Basic Science and Pathogenesis.

Background: Several genetic and cardiovascular risk factors increase incidence of Alzheimer's disease and related dementias (ADRD). Hypertension and the ε4 allele of apolipoprotein E (ApoE) are powerful drivers of cognitive impairment in ADRD. These risk factors are also associated with decreased cerebral blood flow (CBF). Experimental data suggest that the CBF reduction may be due to temporary capillary occlusions (capillary stalls) caused by circulating vascular and immune cells. To gain insight into how these risk factors may contribute to cognitive decline, we induced hypertension in mice expressing human ApoE3 or E4 (ApoE3- or E4-TR mice), and focused on the resulting CBF and cognitive alterations, and their potential reversal by preventing capillary stalling.
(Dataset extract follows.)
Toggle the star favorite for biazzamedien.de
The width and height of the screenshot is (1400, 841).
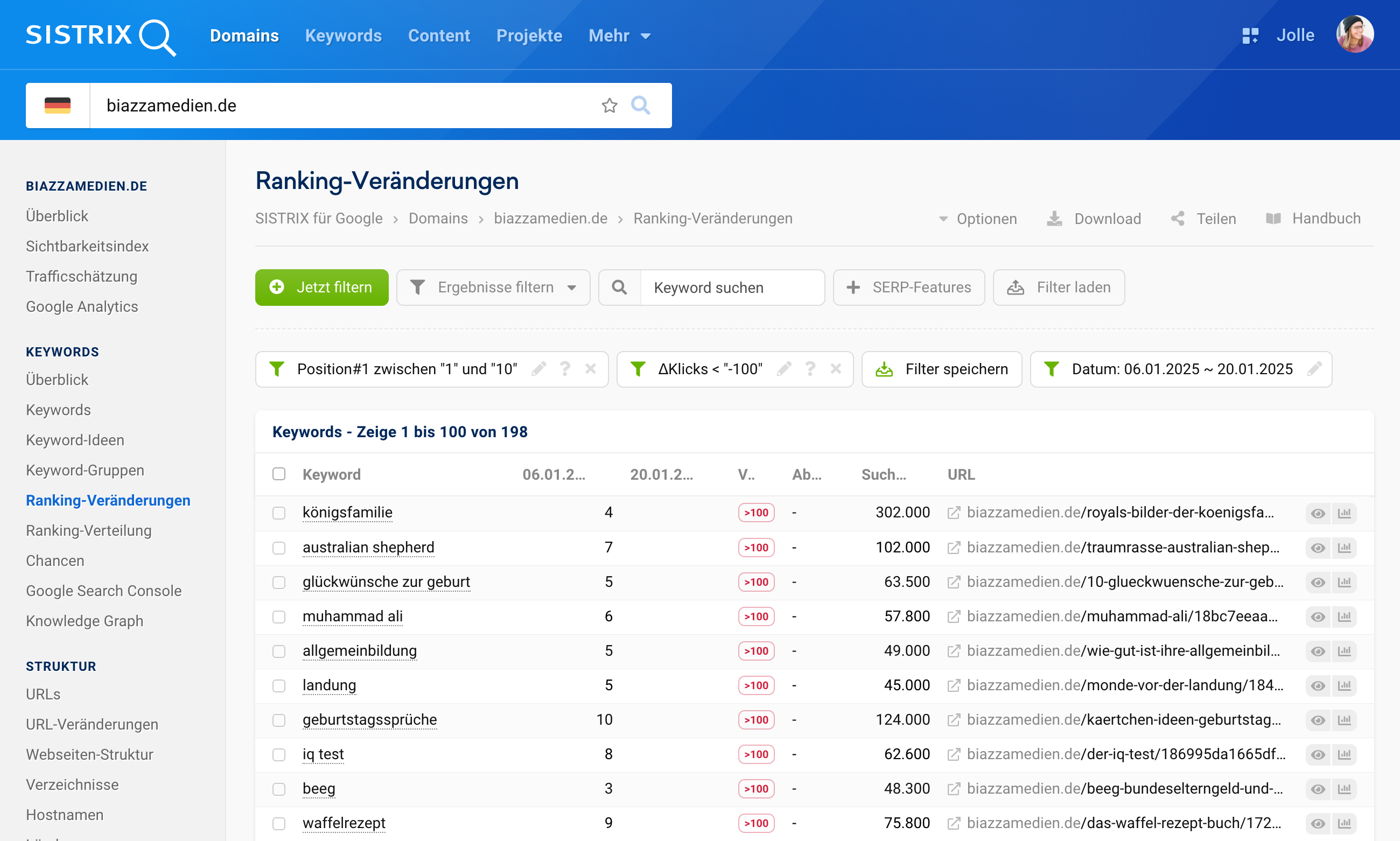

Methods: Male ApoE3 and 4-TR mice (n = 9-15/group) were assessed at three timepoints: Baseline, following two weeks of angiotensin II-induced hypertension (AngII, 500ng/kg/min), and after an additional week of anti-platelet treatment (prasugrel, 10mg/kg, daily). We tested spatial memory function in a Y-maze, and imaged cortical microvascular flow using two-photon microscopy.

Results: At baseline, ApoE3 and 4-TR mice showed similar memory performance, but with hypertension (∼25 mmHg increase in blood pressure) ApoE4-TR mice exhibited a spatial working memory deficit, which coincided with a 26% decrease in capillary flow speed (4.11±0.3 vs. 3.05±0.29 mm/s, p<0.01), and a 1.8X increase in the incidence of non-flowing capillaries. Most stalled capillaries contained only red blood cells in the stalled segment (57%), with some also containing leukocytes (30%), or platelets (12%) (Fig. 1). Treatment with prasugrel led to a 55% reduction in stalling (65±9 vs. 144±24 stalls/mm), and a concomitant 23% increase in capillary blood flow (3.75±0.36 vs. 3.05±0.29 mm/s, p = 0.11), and significantly improved blood flow in penetrating arterioles that correlated with restored performance on the Y-maze task (Fig. 2). Immunohistochemistry further revealed improved BBB integrity and reduced gliosis following prasugrel treatment.

Conclusion: Paralleling human findings, we show that mice with the e4 allele of ApoE experience more deleterious consequences from hypertension, as compared to their e3 counterparts. Prasugrel treatment led to an almost complete recovery of these deficits, suggesting that anti-platelet agents may be of therapeutic value by improving CBF and cognitive function in the presence of these risk factors.